Still, she always told me how awful everything always was. And this is where I had to pull back. It was painful to watch, painful to hear. I stopped emailing her. I stopped calling. It wasn't conscious; it's just that anytime I missed her and wanted to talk to her I made up an excuse to myself why I didn't have time or whatever and avoided her. I just couldn't hear it anymore without saying "Leave him. It's never going to get better than this and may very well get worse. Get out while you still can."

Beverly was in town last week. This is when she told me that it was probably ending although I had already guessed since she'd been living in LA for five months. Still, she was talking about her sense of loyalty and the deep connection between them and it sounded like she still hadn't made up her mind.

So I asked her: "Do you want me to be honest?"

"No," she said, already knowing what I would say. "Yes. No. Yes, but gently."

"It's time," I said. "You've endured enough. It's time to start being loyal to yourself." She pressed her lips together and her forehead rumpled. She looked deep into her glass of hot ginger juice.

There were more words between us and then I started to explain to her why I pulled away. That's when everything started to fall apart and she became angry and defensive and told me there were things in that relationship that I could never understand and that she stands by her choice and that this marriage allowed her to do things she couldn't have done otherwise, things that all have to do with money.

What I haven't said yet is how much I love Beverly. If I didn't I wouldn't bother. She makes everyone feel like they're the most important person in the world. Everyone loves her. When I met her four years ago I was young, so young, and depressed and lonely and didn't know what I was doing with my life and had been so scarred by women in college that I didn't trust any of them. I almost didn't have any friends and she decided we were life-long friends before I even knew that were more than co-workers. That felt like the best gift anyone had ever given me. It still does.

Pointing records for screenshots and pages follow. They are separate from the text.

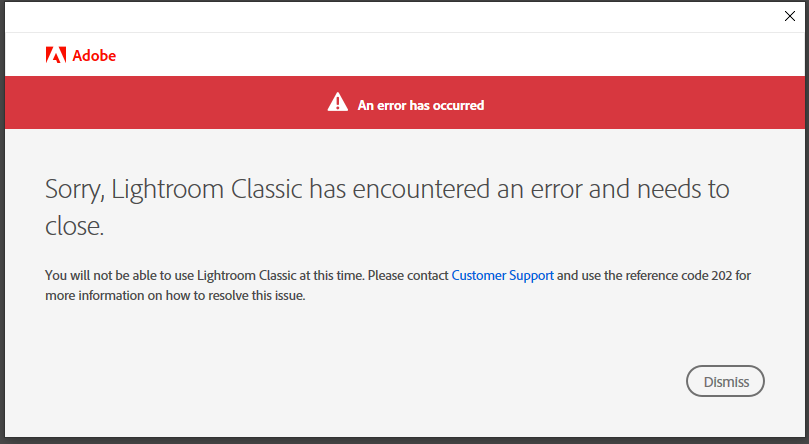Click the 'An error has occurred' banner text
This screenshot has height=444, width=809.
point(420,105)
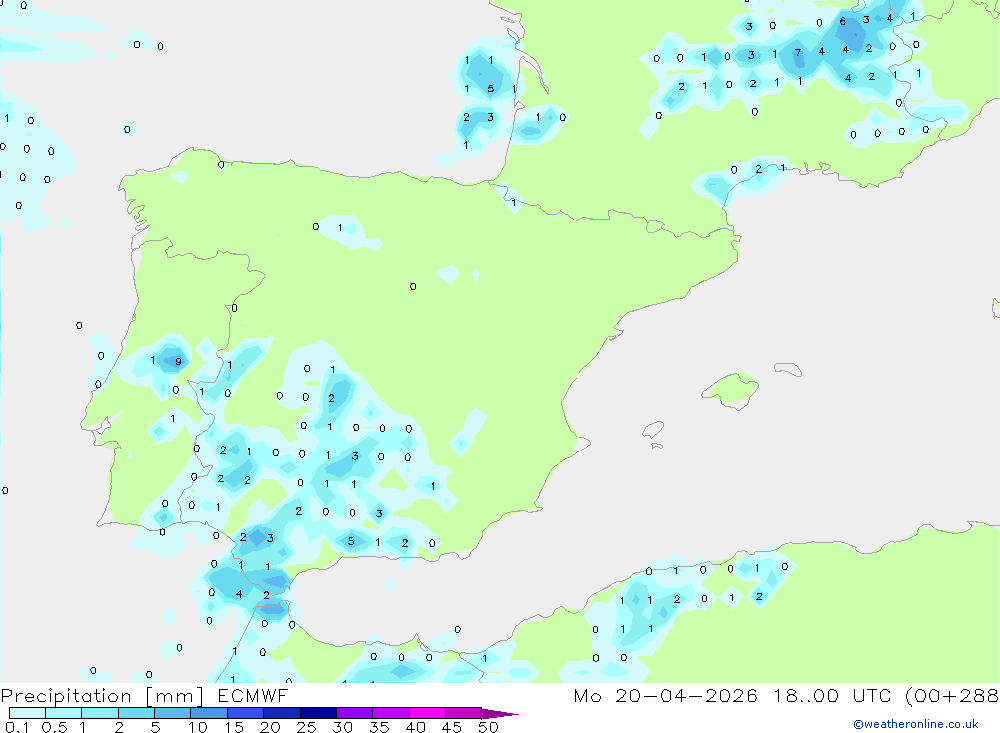
Task: Click the 9 mm value in Portugal
Action: [x=178, y=362]
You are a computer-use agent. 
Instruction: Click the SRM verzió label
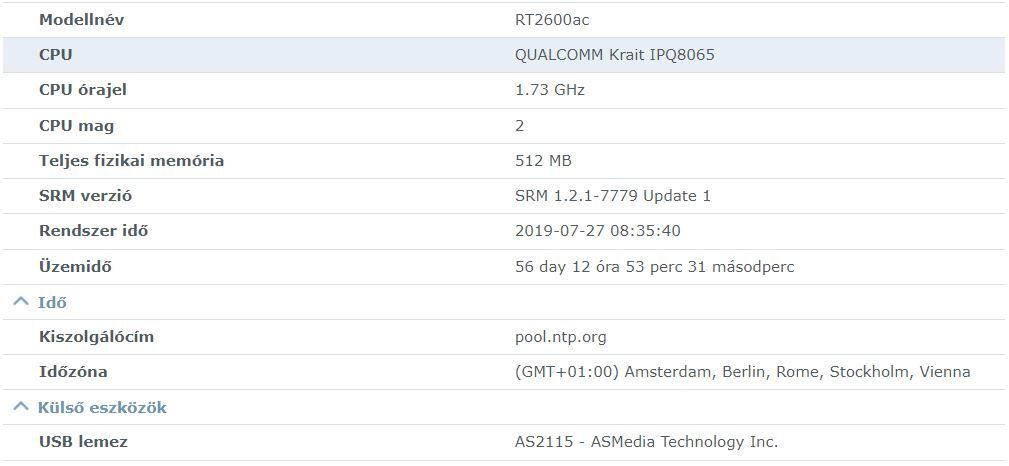[x=85, y=196]
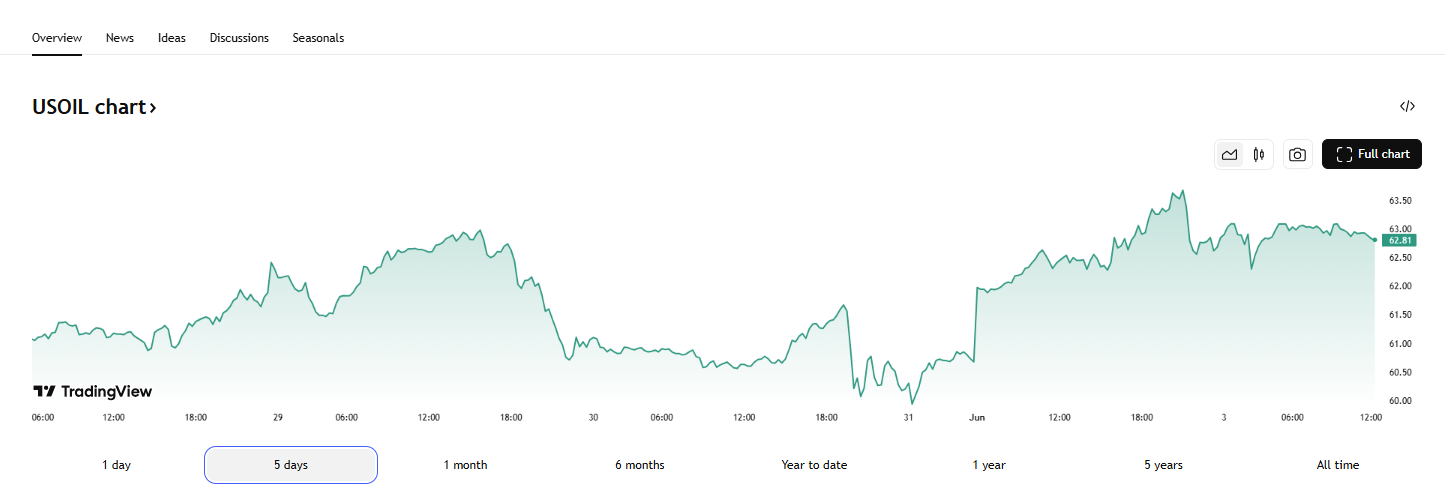
Task: Select the Overview tab
Action: click(57, 38)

And this was the first time I'd ever made her angry at me. And I cried. And I tried to tell her how I feel so protective of her that I couldn't watch Lem do this to her anymore, and couldn't watch her take it, and I had to pull away, which doesn't make much sense and she pointed that out. I didn't know what else to say; I was confused and scared that I'd just wrecked the friendship and hurt this person that is so important to me. Her trip ended, she went back to LA and we've only had stilted conversation, mostly via email, since.

I know I have to tell her about all this and I now know why: disclosure and honesty and must-haves for me in any relationship. I know this because of Polly and A* and all the other people I've brought into my life in the last year and what they've taught me. But especially Polly. I know I can tell her just about anything and she'll know that she can tell me I'm full of shit or she can admit that I'm right and that I always tell her these things out of love. I also know when to keep my mouth shut because she needs to figure it out on her own, or she knows it already and doesn't need my nagging or that there's a chance I may be wrong. That's when I just ask questions (this is torturous for her because it takes me so long to get some things). And she does all this for me. And even though she can be lecturing and she can be wrong, I love that she cares enough to tell me.

This is what I want with Beverly: an understanding that we can say anything, ask anything, and know that it's up to each of us to take what we need and leave the rest. To not get defensive. To not harbor resentment. To speak from a place of love. She says she wants this, but I'm not convinced.

I have to trust that talking about this will make my friendship with Beverly better. I have to trust that we will come to an understanding. The other thing that I have to trust is that she will see that I've changed and grown since we first met, especially in this year that we've been out of contact, and that she'll still love and accept me. That I won't seem too harsh to her since I'm so different from the quiet and unsure person I was those years ago.

I hope I'm not totally wrong about all of this. I'm still not completely sure.